ELISA的基础是抗原或抗体的固相化及抗原或抗体的酶标记。结合在固相载体表面的抗原或抗体仍保持其免疫学活性,酶标记的抗原或抗体既保留其免疫学活性,又保留酶的活性。在测定时,受检标本(测定其中的抗体或抗原)与固相载体表面的抗原或抗体起反应。用洗涤的方法使固相载体上形成的抗原抗体复合物与液体中的其他物质分开。再加入酶标记的抗原或抗体,也通过反应而结合在固相载体上。此时固相上的酶量与标本中受检物质的量呈一定的比例。加入酶反应的底物后,底物被酶催化成为有色产物,产物的量与标本中受检物质的量直接相关,故可根据呈色的深浅进行定性或定量分析。由于酶的催化效率很高,间接地放大了免疫反应的结果,使测定方法达到很高的敏感度。ELISA可用于测定抗原,也可用于测定抗体。
免疫标记技术:
将抗原-抗体反应与标记技术相结合,用放射性同位素、酶或荧光素标记的已知抗体或抗原,通过检测标记物,间接测定未知的抗原或抗体。
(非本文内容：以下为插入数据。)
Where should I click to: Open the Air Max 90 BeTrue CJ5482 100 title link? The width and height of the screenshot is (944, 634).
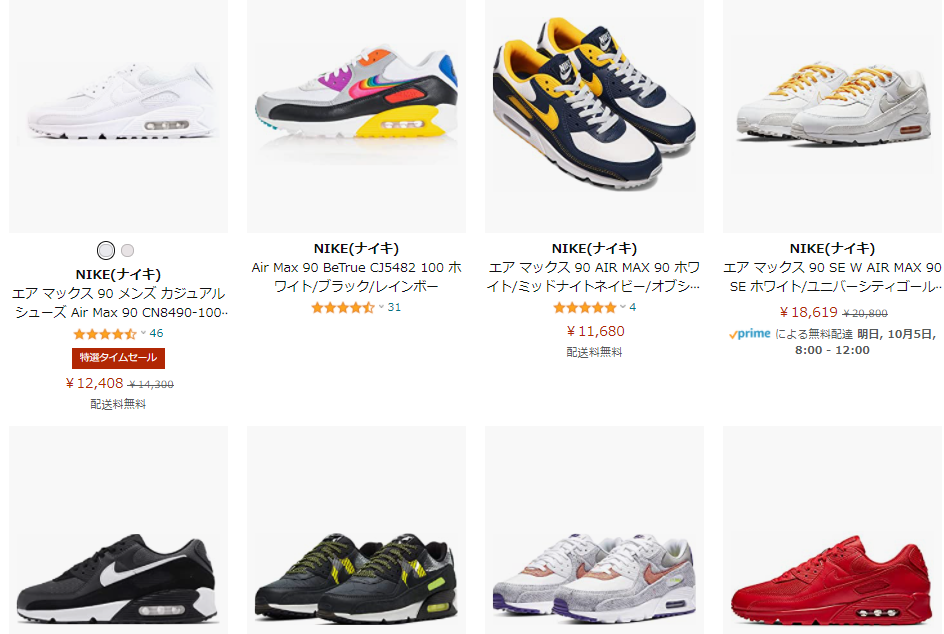(356, 277)
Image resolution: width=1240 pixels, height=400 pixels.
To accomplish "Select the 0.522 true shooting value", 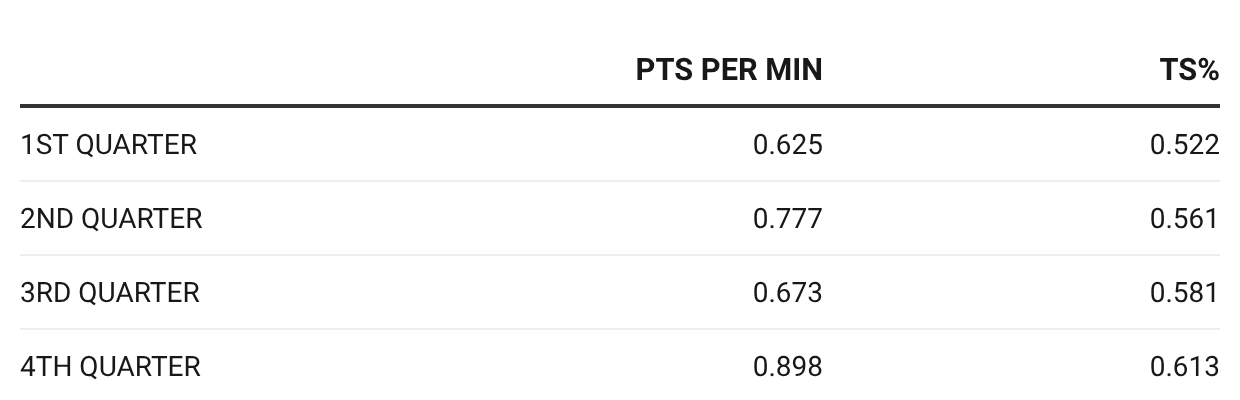I will [1185, 145].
具体可分为放射免疫测定法、免疫荧光技术和免疫酶测定法。其中,免疫酶测定法是指用酶标记的抗原或抗体进行的抗原抗体反应,一般采用辣根过氧化物酶(HRP)和碱性磷酸酶(AP),其特点有:
A.高度特异性;
B.高灵敏度;
C.定性定量检测。
在免疫测定的应用:
1、体液中的各种蛋白质;
2、激素;
3、抗生素和药物;
4、病原体抗原;
5、利用纯化的抗原检测标本中的抗体。